Multiply cubic feet by the material density in lb/ft³. The formula is Pounds = Cubic Feet × Density. Example: 10 ft³ of concrete (150 lb/ft³) = 10 × 150 = 1,500 lb. Different materials have very different densities, so the conversion is not the same for every substance.
A cubic foot of water weighs 62.43 lb at 4°C, the temperature of maximum density. At normal room temperature (20°C) it drops slightly to 62.32 lb. This is the baseline density for many material comparisons — anything denser than 62.43 lb/ft³ sinks in water, anything less dense floats.
4,050 lb, or just over 2 short tons. A cubic yard equals 27 cubic feet, and normal-weight concrete is 150 lb/ft³, so 27 × 150 = 4,050 lb. Concrete is sold by the cubic yard from ready-mix plants. A standard ready-mix truck holds 8 to 10 yd³, weighing 32,000 to 40,000 lb fully loaded.

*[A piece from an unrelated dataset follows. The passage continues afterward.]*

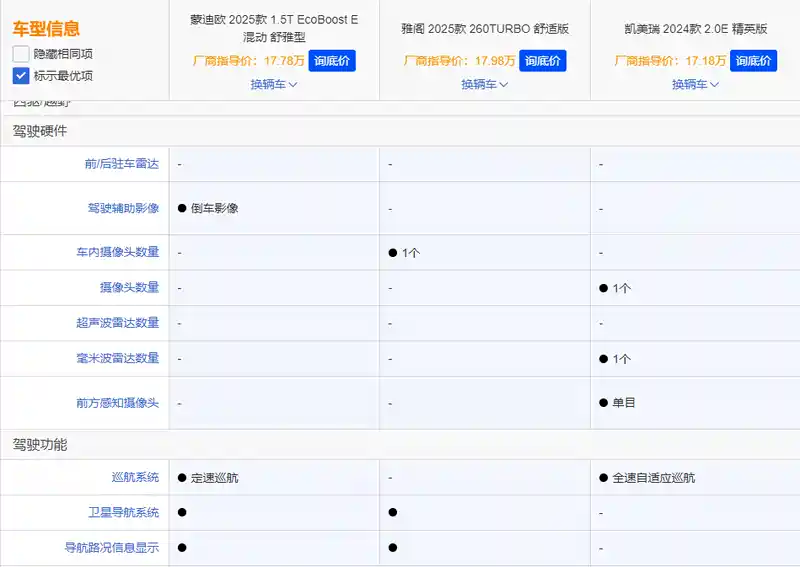Open the 导航路况信息显示 spec link
The width and height of the screenshot is (800, 567).
(x=112, y=548)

Density. Density is the mass per unit volume — how tightly atoms or particles are packed. Concrete is denser than sand because its components (cement, aggregate) bind tightly with little air. Mulch is mostly air space between wood fibres, so it weighs a tenth of concrete per cubic foot. Without knowing density, you cannot convert volume to weight.

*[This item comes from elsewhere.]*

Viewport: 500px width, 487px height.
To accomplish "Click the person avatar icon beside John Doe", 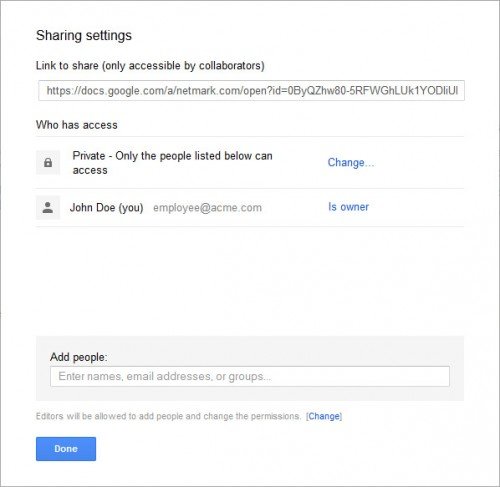I will pos(48,208).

Use different density values. Dry sand averages 100 lb/ft³; saturated wet sand jumps to 120-130 lb/ft³ because water fills the air gaps between grains. For 10 ft³: dry sand = 1,000 lb, wet sand = 1,250 lb. Always order based on the actual condition the supplier delivers.
About 105 lb per cubic foot for typical pea gravel or crushed stone. A full cubic yard (27 ft³) of gravel weighs roughly 2,835 lb, or 1.42 short tons. Larger crushed stone runs slightly heavier at 120 lb/ft³ because the rock fragments pack closer than rounded pea gravel.
Loose topsoil averages 75-100 lb per cubic foot; compacted soil reaches 100-115 lb/ft³. Sandy soil is lighter, clay soil heavier. Moisture content adds 10-20 percent: a damp topsoil from a landscape supplier weighs more per cubic foot than the dry density value listed in textbooks.
A cubic yard is 27 times larger than a cubic foot. 1 yd³ = 27 ft³ because 1 yd = 3 ft and 3³ = 27. Bulk materials (concrete, gravel, mulch, topsoil) are sold by the cubic yard from supply yards. For home-scale projects in cubic feet, divide by 27 to know how many yards to order.